Далее Аггей Никитич не в состоянии был подслушивать. Он, осторожно поднявшись с кресла, вышел из боскетной и нашел, наконец, залу, где, поспешно подойдя к инвалидному поручику и проговорив ему: "Мне нужно сказать вам два слова!", - взял его под руку и повел в бильярдную, в которой на этот раз не было ни души.

- Сейчас этот... - начал Аггей Никитич с дрожащими губами и красный до багровости, - здешний камер-юнкер оскорбил честь полка, в котором я служил... Он одной знакомой мне даме говорил, что нас, карабинеров, никто в Москве не приглашает на балы, потому что мы обыкновенно подбираем там фрукты и рассовываем их по карманам своим.

Инвалидный поручик пришел в негодование.

- Возможно ли это, - воскликнул он, - когда карабинерные офицеры считаются лучшими в армии, почти те же гвардейцы?!

- Это совершенно справедливо, - подхватил Аггей Никитич (у него при этом на губах была уже беленькая пенка), - а потому я прошу вас, как честного офицера, быть моим секундантом и передать от меня господину камер-юнкеру вызов на дуэль.

- К вашим услугам! - отвечал поручик, приподняв свои с желтой суконной рогожкой эполеты и с гордо-довольным выражением в лице: он хоть был не из умных, с какой-то совершенно круглой головой и с таковыми же круглыми ушами, но не из трусливых.

- Дуэль насмерть, понимаете? - продолжал Аггей Никитич. - Так что если он промахнется и я промахнусь, опять стреляться до тех пор, пока кто-нибудь из нас не будет убит или смертельно ранен!.. Понимаете?.. Или он, или я не должны существовать!

- Понимаю-с! - подхватил поручик. - Если вас он убьет, я его вызову!
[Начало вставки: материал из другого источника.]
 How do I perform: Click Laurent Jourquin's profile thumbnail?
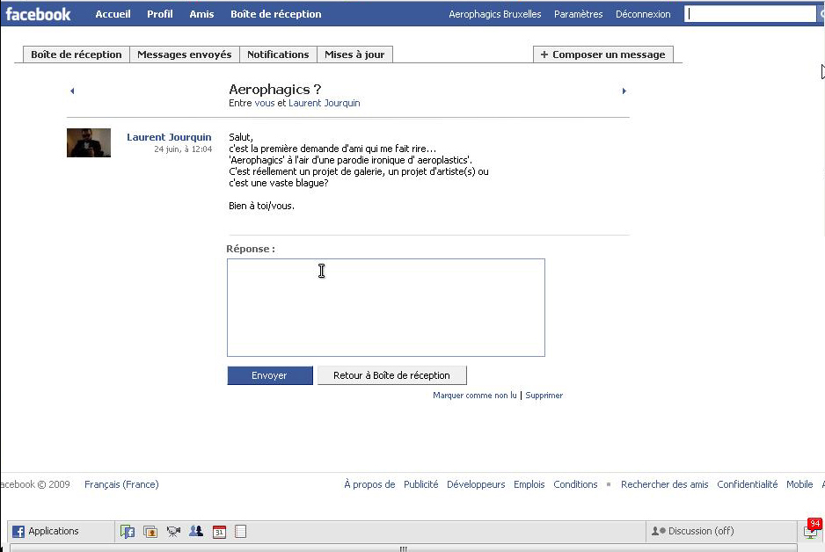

Не смей он оскорблять чести русских офицеров!

- Отлично! - одобрил Аггей Никитич. - Я сейчас уеду, и вот вам записка от меня к господину камер-юнкеру! - заключил он и, отыскав в кармане клочок бумаги, написал на нем карандашом дрожащим от бешенства почерком:

"Вам угодно было обозвать меня и всех других офицеров карабинерного полка, к числу которых я имел честь принадлежать, ворами фруктов на балах, и за это оскорбление я прошу вас назначить моему секунданту час, место и оружие".
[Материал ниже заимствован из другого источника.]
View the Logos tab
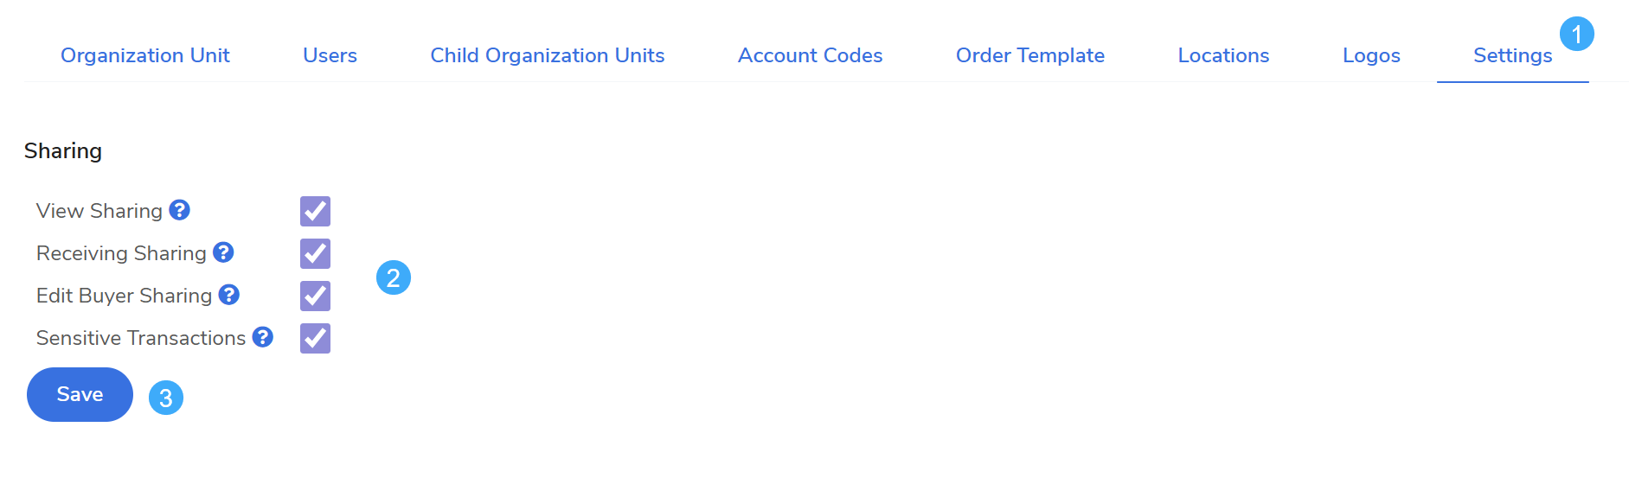The height and width of the screenshot is (478, 1629). tap(1371, 55)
Передав эту записку поручику, Аггей Никитич уехал. Приглашенный им секундант не замедлил исполнить возложенное на него поручение, и, тотчас же отыскав камер-юнкера, пригласил его сойти в бильярдную, и вручил ему послание Аггея Никитича, пробежав которое, петиметр нисколько не смутился.

- Все это оченно прекрасно-с, - сказал он, - но у меня нет секунданта, и я, не зная здесь никого, не знаю, к кому обратиться; а потому не угодно ли вам будет приехать ко мне с этим вызовом в Москву, куда я вскоре уезжаю.
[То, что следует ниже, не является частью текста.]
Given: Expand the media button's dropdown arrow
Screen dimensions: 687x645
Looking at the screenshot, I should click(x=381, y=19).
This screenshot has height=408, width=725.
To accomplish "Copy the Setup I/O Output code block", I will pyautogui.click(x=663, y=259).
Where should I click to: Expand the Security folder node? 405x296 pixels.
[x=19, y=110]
- Но нельзя же нам ездить за вами, куда вы прикажете! - заметил поручик, крайне удивленный словами камер-юнкера.

- Нельзя же и мне к вам выходить на барьер, когда вас двое, а я один! возразил ему тот.

- Но все-таки ваш ответ я нахожу неудовлетворительным, и потому потрудитесь его написать вашей рукой! - потребовал поручик.

- Ах, сделайте милость, сколько вам угодно! - отвечал с обычным ему цинизмом камер-юнкер и на обороте записки Аггея Никитича написал сказанное им поручику.

Надобно сказать, что сей петиметр был довольно опытен в отвертываньи от дуэлей, на которые его несколько раз вызывали разные господа за то, что он то насплетничает что-нибудь, то сострит, если не особенно умно, то всегда очень оскорбительно, и ему всегда удавалось выходить сухим из воды: у одних он просил прощения, другим говорил, что презирает дуэли и считает их варварским обычаем, а на третьих, наконец, просто жаловался начальству и просил себе помощи от полиции.